The task.
Copy every one of the following items word for word.

Supplied information.

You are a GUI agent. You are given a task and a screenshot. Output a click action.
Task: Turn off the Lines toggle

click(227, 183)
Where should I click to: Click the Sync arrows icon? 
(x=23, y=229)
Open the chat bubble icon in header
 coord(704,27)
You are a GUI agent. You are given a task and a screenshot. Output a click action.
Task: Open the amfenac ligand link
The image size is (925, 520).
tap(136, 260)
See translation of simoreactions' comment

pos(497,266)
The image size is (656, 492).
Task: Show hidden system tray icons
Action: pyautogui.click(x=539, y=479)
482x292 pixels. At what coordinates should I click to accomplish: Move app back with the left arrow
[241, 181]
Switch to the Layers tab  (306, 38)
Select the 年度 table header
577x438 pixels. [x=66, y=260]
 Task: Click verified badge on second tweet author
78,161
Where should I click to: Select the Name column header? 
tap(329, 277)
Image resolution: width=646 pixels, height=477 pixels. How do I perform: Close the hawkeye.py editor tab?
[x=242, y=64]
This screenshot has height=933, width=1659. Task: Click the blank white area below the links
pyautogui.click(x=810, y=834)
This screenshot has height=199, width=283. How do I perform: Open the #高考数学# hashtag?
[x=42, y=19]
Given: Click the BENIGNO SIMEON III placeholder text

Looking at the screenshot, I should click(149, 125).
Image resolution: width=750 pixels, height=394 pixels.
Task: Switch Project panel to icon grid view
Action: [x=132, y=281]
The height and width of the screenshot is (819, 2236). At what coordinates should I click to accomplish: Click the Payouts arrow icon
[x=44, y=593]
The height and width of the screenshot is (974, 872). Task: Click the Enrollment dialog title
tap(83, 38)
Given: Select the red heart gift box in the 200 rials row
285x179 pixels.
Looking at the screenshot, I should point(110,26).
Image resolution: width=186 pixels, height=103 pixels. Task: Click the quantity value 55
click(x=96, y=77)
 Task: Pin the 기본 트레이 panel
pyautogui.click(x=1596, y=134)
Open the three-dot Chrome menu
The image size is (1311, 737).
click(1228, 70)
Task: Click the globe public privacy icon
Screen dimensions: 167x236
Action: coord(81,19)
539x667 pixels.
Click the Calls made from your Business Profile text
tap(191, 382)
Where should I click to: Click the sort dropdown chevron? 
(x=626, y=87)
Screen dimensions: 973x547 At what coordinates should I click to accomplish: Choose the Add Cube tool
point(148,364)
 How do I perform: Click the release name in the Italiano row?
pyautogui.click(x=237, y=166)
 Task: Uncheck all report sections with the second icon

Answer to the task.
You are a GUI agent. You are given a task and a screenshot. Output a click action.
Task: Turn off the Lines toggle

click(227, 183)
Where should I click to: Click the Sync arrows icon? 
(x=23, y=229)
Open the chat bubble icon in header
 coord(704,27)
You are a GUI agent. You are given a task and a screenshot. Output a click action.
Task: Open the amfenac ligand link
The image size is (925, 520).
tap(136, 260)
See translation of simoreactions' comment

pos(497,266)
The image size is (656, 492).
Task: Show hidden system tray icons
Action: pyautogui.click(x=539, y=479)
482x292 pixels. At what coordinates should I click to accomplish: Move app back with the left arrow
[241, 181]
Switch to the Layers tab  (306, 38)
Select the 年度 table header
577x438 pixels. [x=66, y=260]
 Task: Click verified badge on second tweet author
78,161
Where should I click to: Select the Name column header? 
tap(329, 277)
Image resolution: width=646 pixels, height=477 pixels. How do I perform: Close the hawkeye.py editor tab?
[x=242, y=64]
This screenshot has height=933, width=1659. Task: Click the blank white area below the links
pyautogui.click(x=810, y=834)
This screenshot has height=199, width=283. How do I perform: Open the #高考数学# hashtag?
[x=42, y=19]
Given: Click the BENIGNO SIMEON III placeholder text

Looking at the screenshot, I should click(149, 125).
Image resolution: width=750 pixels, height=394 pixels.
Task: Switch Project panel to icon grid view
Action: [x=132, y=281]
The height and width of the screenshot is (819, 2236). At what coordinates should I click to accomplish: Click the Payouts arrow icon
[x=44, y=593]
The height and width of the screenshot is (974, 872). Task: Click the Enrollment dialog title
tap(83, 38)
Given: Select the red heart gift box in the 200 rials row
285x179 pixels.
Looking at the screenshot, I should point(110,26).
Image resolution: width=186 pixels, height=103 pixels. Task: Click the quantity value 55
click(x=96, y=77)
 Task: Pin the 기본 트레이 panel
pyautogui.click(x=1596, y=134)
Open the three-dot Chrome menu
The image size is (1311, 737).
click(1228, 70)
Task: Click the globe public privacy icon
Screen dimensions: 167x236
Action: coord(81,19)
539x667 pixels.
Click the Calls made from your Business Profile text
tap(191, 382)
Where should I click to: Click the sort dropdown chevron? 
(x=626, y=87)
Screen dimensions: 973x547 At what coordinates should I click to accomplish: Choose the Add Cube tool
point(148,364)
 How do I perform: Click the release name in the Italiano row?
pyautogui.click(x=237, y=166)
 Task: Uncheck all report sections with the second icon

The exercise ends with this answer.